__Dati forniti__:

..........

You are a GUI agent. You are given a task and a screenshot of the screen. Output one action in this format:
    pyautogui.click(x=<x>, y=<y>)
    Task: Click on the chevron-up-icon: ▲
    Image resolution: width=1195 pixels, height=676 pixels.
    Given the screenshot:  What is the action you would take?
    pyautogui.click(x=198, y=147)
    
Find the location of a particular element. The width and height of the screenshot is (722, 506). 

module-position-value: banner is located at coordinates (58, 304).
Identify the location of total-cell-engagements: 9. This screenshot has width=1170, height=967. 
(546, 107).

..........

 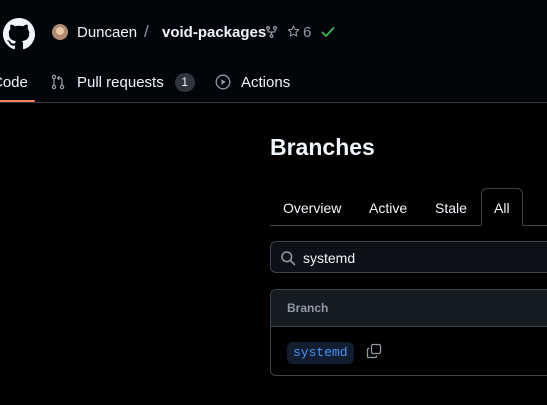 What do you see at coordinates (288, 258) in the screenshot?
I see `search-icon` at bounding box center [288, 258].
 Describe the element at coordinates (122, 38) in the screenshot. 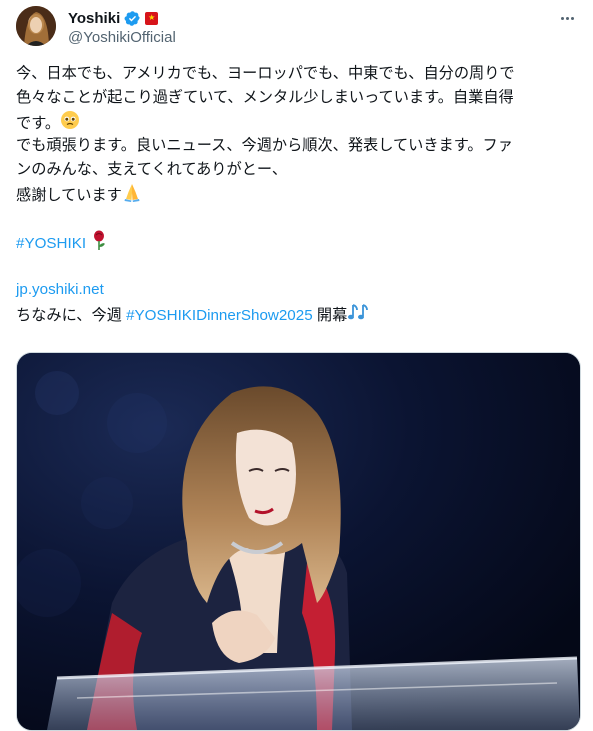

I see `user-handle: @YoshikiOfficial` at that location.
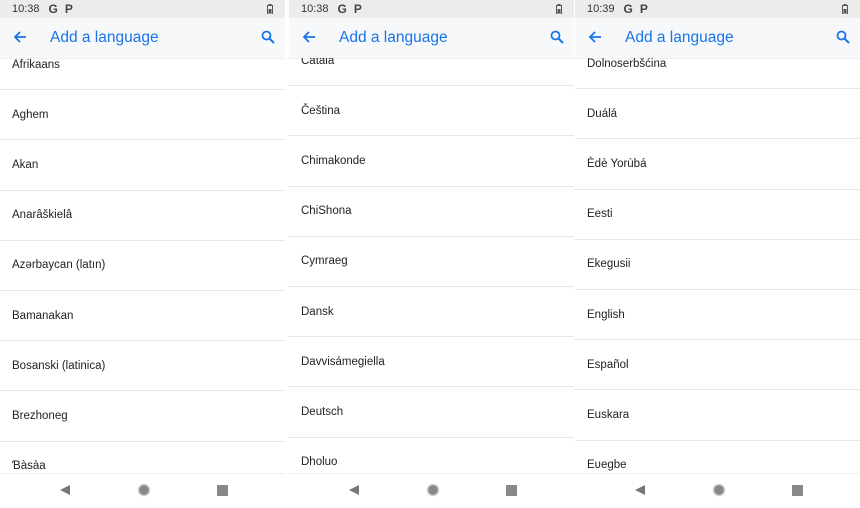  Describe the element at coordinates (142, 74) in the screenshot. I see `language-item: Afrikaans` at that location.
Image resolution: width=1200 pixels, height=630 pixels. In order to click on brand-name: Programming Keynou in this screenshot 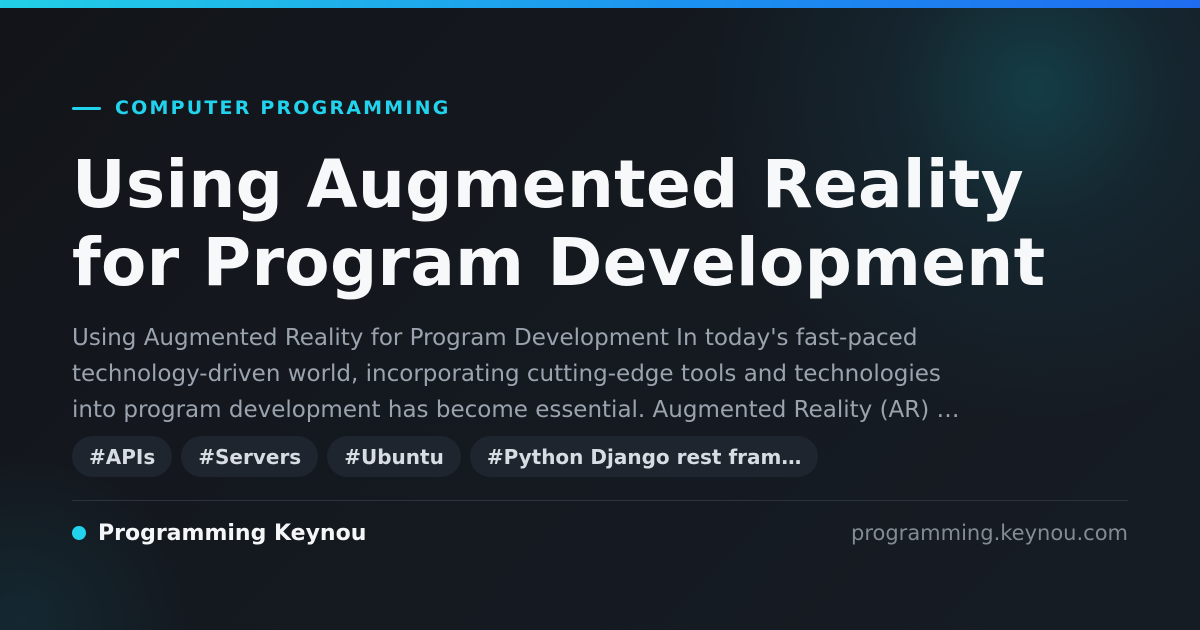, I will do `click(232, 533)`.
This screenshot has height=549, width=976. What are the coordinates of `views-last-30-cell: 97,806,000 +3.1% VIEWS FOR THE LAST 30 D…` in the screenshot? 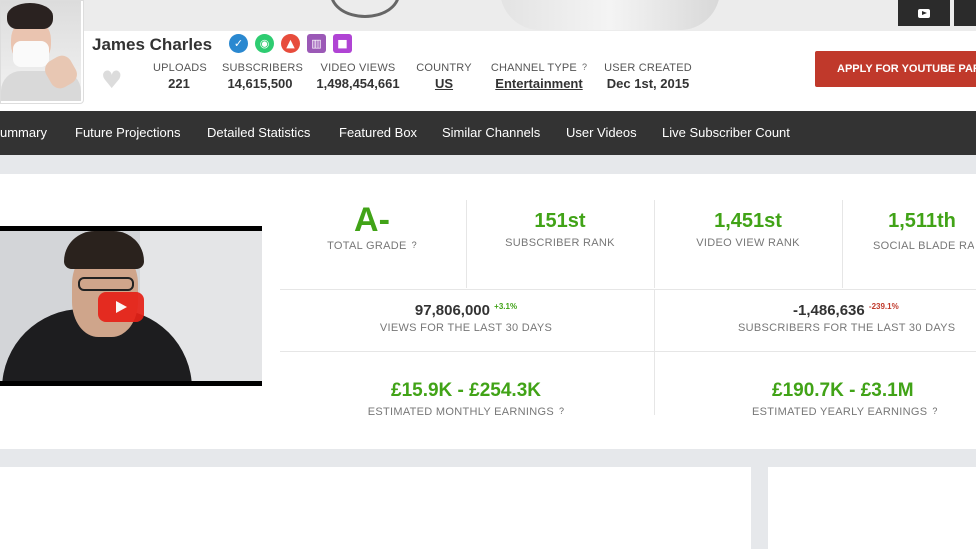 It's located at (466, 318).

..........

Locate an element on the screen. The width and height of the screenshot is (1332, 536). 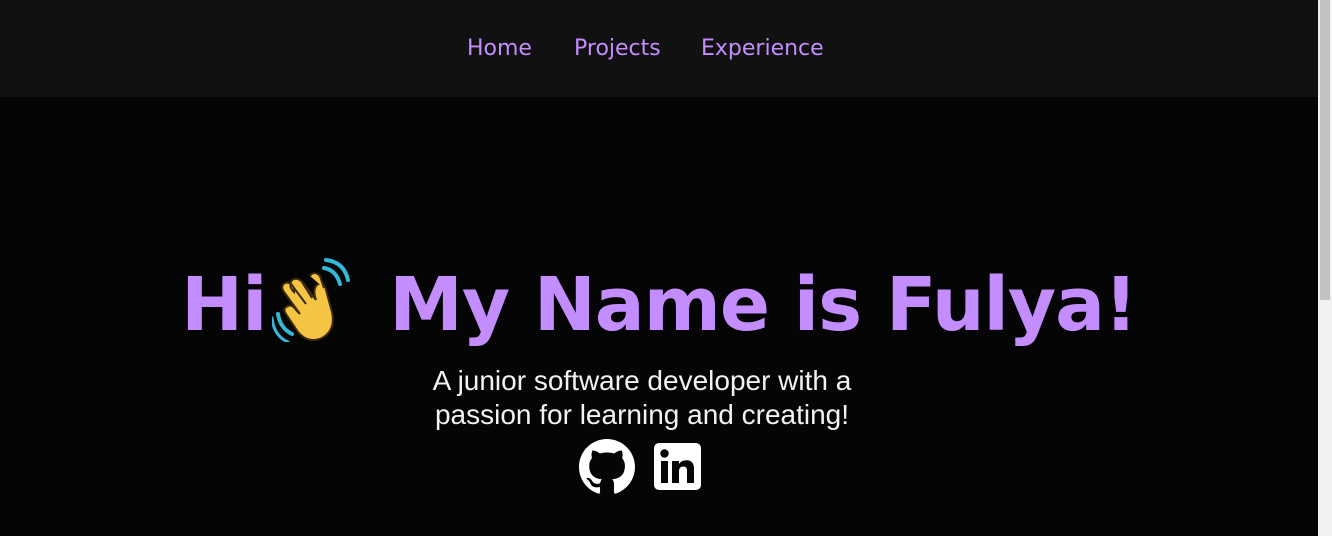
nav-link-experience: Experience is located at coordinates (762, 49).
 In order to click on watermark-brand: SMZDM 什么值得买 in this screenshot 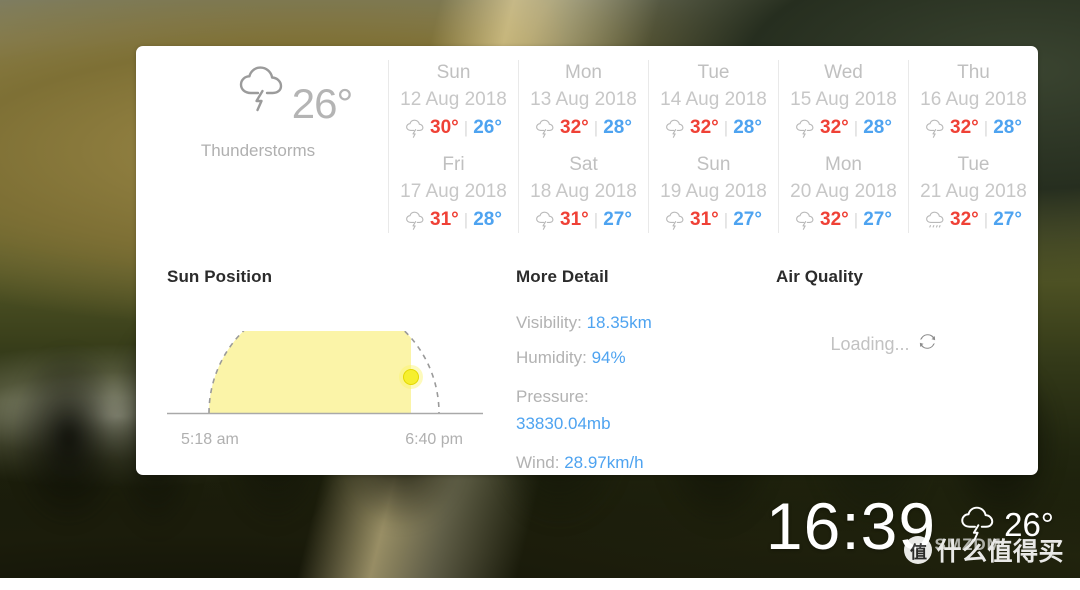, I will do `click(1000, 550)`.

..........

__Obiettivo dell'esercizio__:
Metti in una lista JSON di stringhe tutte le righe dalla riga che contiene "Find the location" fino alla riga che contiene "(546, 107).", entrambe comprese. Usa una stringa per ogni riga e tralascia le righe vuote.

__Risultato dell'esercizio__:
[
  "Find the location of a particular element. The width and height of the screenshot is (722, 506). ",
  "module-position-value: banner is located at coordinates (58, 304).",
  "Identify the location of total-cell-engagements: 9. This screenshot has width=1170, height=967. ",
  "(546, 107)."
]